You are viewing a plain text version of this content. The canonical link for it is here.
Posted to user@flink.apache.org by Garrett Barton <ga...@gmail.com> on 2017/10/02 13:46:30 UTC

At end of complex parallel flow, how to force end step with parallel=1?

I have a complex alg implemented using the DataSet api and by default it
runs with parallel 90 for good performance. At the end I want to perform a
clustering of the resulting data and to do that correctly I need to pass
all the data through a single thread/process.

I read in the docs that as long as I did a global reduce using
DataSet.reduceGroup(new GroupReduceFunction....) that it would force it to
a single thread.  Yet when I run the flow and bring it up in the ui, I see
parallel 90 all the way through the dag including this one.

Is there a config or feature to force the flow back to a single thread?  Or
should I just split this into two completely separate jobs?  I'd rather not
split as I would like to use flinks ability to iterate on this alg and
cluster combo.

Thank you

Re: At end of complex parallel flow, how to force end step with parallel=1?

Posted by Fabian Hueske <fh...@gmail.com>.
Hi Garrett,

thanks for reporting back!
Glad you could resolve the issue :-)

Best, Fabian

2017-10-05 23:21 GMT+02:00 Garrett Barton <ga...@gmail.com>:

> Fabian,
>
>  Turns out I was wrong.  My flow was in fact running in two separate jobs
> due to me trying to use a local variable calculated by
> ...distinct().count() in a downstream flow.  The second flow indeed set
> parallelism correctly!  Thank you for the help. :)
>
> On Wed, Oct 4, 2017 at 8:01 AM, Fabian Hueske <fh...@gmail.com> wrote:
>
>> Hi Garrett,
>>
>> that's strange. DataSet.reduceGroup() will create a non-parallel
>> GroupReduce operator.
>> So even without setting the parallelism manually to 1, the operator
>> should not run in parallel.
>> What might happen though is that a combiner is applied to locally reduce
>> the data before it is shipped to the single instance.
>> Does your GroupReduceFunction implement a Combiner interface?
>>
>> I'm not aware of visualization problems of the web UI.
>> Can you maybe share a screenshot of the UI showing the issue?
>>
>> Thanks, Fabian
>>
>> 2017-10-03 21:57 GMT+02:00 Garrett Barton <ga...@gmail.com>:
>>
>>> Gábor
>>> ​,
>>> Thank you for the reply, I gave that a go and the flow still showed
>>> parallel 90 for each step.  Is the ui not 100% accurate perhaps?

Short exercise:
Answer these questions about the Flink thread:
(a) With what parallelism does the algorithm run by default?
(b) What kind of operator does Fabian say DataSet.reduceGroup() creates?
(c) In Garrett's later reply, how many separate jobs does he say his flow was in fact running in?
The listing plays no part in the work on the thread.

Data block:
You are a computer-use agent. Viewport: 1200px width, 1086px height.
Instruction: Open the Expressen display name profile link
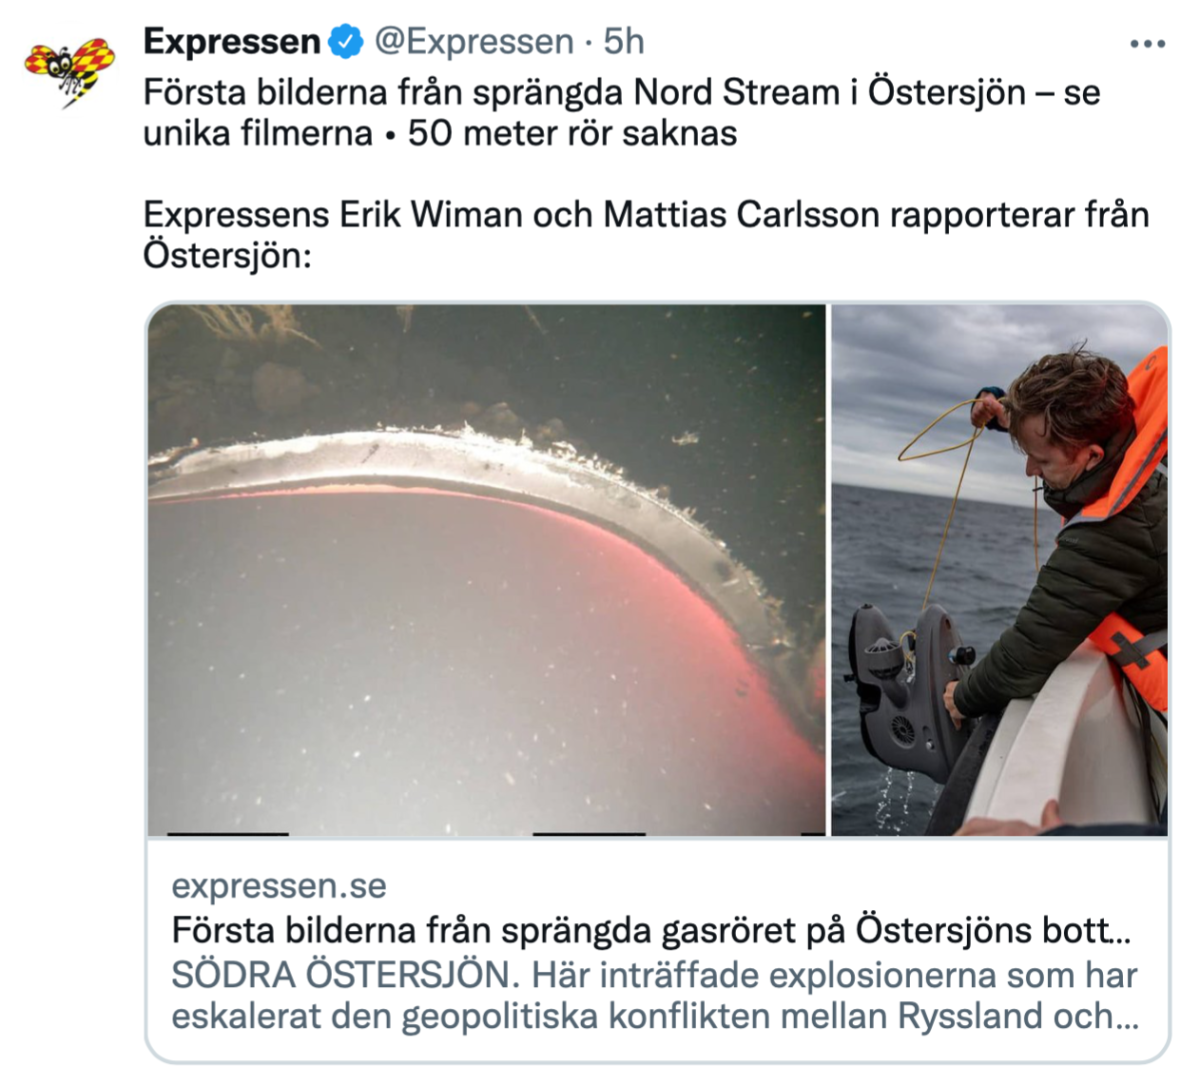[232, 42]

Exercise response:
(a) It runs with parallel 90.
(b) It creates a non-parallel GroupReduce operator.
(c) His flow was running in two separate jobs.